鳥籠の枯れ葉令嬢は全力で逃げることにしました
枯れ葉シリーズは、枯れ葉と呼ばれる少女のお話です。
お話は、それぞれ独立した別個のものとなっています。
クリスティラは、自身の身分への警戒心を強く持っていた。
何故ならば、クリスティラの立つ場所は脆弱で不安定なものであったから。その脆い足場をつつく人間は多く、クリスティラから搾取しようとする人間はさらに多かった。
クリスティラは男爵家に生まれ、聖魔法を発現したことによって12歳の時に王国の第三王子の婚約者となった。
クリスティラの父母は下位貴族が王族と婚約を結ぶ危険性を承知していたので反対をしていたが、崖崩れに遭遇して馬車ごと流され遺体すら発見できなかった。

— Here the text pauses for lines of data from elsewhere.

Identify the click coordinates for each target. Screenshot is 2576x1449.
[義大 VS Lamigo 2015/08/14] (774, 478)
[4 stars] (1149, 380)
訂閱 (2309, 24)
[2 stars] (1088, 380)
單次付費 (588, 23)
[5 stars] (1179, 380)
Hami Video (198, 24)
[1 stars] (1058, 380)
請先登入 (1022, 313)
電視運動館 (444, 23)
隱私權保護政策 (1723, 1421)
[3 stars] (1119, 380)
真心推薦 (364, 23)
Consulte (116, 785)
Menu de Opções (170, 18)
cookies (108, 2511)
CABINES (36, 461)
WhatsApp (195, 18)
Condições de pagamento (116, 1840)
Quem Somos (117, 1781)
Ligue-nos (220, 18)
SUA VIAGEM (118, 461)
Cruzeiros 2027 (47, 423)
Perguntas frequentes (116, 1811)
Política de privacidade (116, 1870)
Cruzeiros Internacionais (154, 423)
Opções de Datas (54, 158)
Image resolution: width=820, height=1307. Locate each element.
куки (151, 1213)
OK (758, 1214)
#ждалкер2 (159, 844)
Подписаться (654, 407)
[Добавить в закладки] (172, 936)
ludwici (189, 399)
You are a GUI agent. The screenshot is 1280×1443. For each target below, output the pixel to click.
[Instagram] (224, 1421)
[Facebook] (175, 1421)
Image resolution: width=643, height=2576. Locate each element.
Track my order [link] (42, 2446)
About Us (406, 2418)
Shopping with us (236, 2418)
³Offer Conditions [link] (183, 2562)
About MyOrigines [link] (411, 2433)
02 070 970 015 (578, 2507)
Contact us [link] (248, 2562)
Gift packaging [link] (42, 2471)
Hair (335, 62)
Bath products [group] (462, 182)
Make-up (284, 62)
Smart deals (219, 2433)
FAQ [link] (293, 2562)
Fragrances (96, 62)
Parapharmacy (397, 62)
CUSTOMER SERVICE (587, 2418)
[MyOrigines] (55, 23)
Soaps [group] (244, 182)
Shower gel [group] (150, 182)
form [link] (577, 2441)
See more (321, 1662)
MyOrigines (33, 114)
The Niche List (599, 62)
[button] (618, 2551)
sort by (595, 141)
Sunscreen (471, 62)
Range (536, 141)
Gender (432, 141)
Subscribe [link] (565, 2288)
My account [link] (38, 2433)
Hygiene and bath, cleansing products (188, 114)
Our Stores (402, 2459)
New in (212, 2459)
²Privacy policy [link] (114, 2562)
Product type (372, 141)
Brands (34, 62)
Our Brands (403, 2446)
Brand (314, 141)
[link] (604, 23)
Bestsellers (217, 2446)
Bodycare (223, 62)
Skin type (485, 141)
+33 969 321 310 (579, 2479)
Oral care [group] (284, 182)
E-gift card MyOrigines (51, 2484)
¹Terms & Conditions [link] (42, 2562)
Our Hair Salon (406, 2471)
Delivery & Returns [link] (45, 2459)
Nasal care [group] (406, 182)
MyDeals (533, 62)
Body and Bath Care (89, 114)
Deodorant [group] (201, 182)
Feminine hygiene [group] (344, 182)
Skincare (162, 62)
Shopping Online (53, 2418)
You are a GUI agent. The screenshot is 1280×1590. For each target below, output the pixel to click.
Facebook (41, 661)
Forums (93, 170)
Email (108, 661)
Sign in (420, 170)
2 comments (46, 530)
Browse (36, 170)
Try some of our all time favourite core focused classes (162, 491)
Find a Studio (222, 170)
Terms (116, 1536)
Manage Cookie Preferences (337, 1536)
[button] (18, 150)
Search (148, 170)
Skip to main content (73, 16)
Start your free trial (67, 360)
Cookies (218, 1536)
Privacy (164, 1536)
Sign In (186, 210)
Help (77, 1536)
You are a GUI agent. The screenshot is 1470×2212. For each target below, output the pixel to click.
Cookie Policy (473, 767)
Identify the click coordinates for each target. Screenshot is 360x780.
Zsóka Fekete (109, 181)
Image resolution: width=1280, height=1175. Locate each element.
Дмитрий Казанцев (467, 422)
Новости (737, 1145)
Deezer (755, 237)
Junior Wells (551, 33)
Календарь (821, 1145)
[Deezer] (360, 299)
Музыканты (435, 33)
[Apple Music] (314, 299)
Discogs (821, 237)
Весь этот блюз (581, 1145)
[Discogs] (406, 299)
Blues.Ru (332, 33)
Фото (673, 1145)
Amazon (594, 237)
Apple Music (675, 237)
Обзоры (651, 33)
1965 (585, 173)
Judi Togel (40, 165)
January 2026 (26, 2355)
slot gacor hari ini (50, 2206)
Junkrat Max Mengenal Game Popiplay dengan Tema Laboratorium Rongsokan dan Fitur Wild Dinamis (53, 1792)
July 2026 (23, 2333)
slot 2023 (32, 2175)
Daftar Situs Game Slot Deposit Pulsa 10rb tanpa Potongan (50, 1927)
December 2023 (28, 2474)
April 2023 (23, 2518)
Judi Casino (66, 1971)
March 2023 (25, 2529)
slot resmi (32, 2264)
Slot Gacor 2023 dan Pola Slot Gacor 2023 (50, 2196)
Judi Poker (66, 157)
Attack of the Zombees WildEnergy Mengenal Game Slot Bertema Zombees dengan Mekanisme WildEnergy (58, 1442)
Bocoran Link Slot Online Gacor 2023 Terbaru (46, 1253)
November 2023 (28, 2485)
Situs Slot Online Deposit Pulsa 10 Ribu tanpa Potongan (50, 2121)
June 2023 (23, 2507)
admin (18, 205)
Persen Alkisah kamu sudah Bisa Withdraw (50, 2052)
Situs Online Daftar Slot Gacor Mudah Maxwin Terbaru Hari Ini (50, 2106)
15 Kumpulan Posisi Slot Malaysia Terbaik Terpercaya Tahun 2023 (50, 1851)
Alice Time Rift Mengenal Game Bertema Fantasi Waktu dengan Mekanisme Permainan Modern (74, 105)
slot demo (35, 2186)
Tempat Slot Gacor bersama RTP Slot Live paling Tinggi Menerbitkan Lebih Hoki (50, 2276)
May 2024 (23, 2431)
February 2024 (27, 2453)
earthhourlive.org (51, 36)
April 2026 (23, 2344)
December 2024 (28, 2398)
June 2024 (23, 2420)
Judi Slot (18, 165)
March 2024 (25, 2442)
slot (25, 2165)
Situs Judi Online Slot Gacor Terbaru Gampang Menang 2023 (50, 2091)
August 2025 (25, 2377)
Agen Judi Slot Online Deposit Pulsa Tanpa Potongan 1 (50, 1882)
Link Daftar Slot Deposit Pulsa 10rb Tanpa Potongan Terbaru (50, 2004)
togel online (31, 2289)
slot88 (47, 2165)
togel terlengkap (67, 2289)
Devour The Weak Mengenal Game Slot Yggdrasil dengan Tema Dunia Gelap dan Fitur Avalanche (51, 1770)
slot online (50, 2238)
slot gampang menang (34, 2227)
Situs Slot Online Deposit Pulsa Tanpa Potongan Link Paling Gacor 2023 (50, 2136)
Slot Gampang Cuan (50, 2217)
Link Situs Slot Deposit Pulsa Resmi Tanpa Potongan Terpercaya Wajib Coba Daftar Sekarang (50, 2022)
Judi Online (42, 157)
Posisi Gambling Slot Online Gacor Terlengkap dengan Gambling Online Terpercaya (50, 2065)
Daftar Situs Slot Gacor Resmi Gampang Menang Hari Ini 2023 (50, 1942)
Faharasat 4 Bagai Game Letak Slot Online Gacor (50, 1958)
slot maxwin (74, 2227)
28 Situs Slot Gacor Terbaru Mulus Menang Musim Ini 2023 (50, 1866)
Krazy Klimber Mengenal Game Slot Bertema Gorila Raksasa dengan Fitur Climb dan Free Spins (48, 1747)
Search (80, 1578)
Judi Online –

そして、幼なじみである執事の息子のフェルネスにしがみついて泣いているクリスティラを、王家は保護の名前のもと強引に王宮へと連行したのだった。しかも無理矢理に第三王子の婚約者として、婚約もしくは婚姻を結んでいる間は王家の命令でのみ魔法を使えるという魔法契約書に署名までさせたのである。
それほどに聖魔法は貴重であった。
治癒魔法、浄化魔法、解呪魔法、この三大魔法を所有している者は王国でもクリスティラと神殿の大神官のみだったのである。
だからこそ王家はクリスティラを取り込もうとしていたのであるが。
クリスティラの両親は、王家に娘が囲いこまれる前に隣国に逃亡しようとしていた。領地のない法服貴族であったので、男爵位を返上して屋敷を売り払っていたのだ。が、両親の死後、その財産がどこにもなかったのである。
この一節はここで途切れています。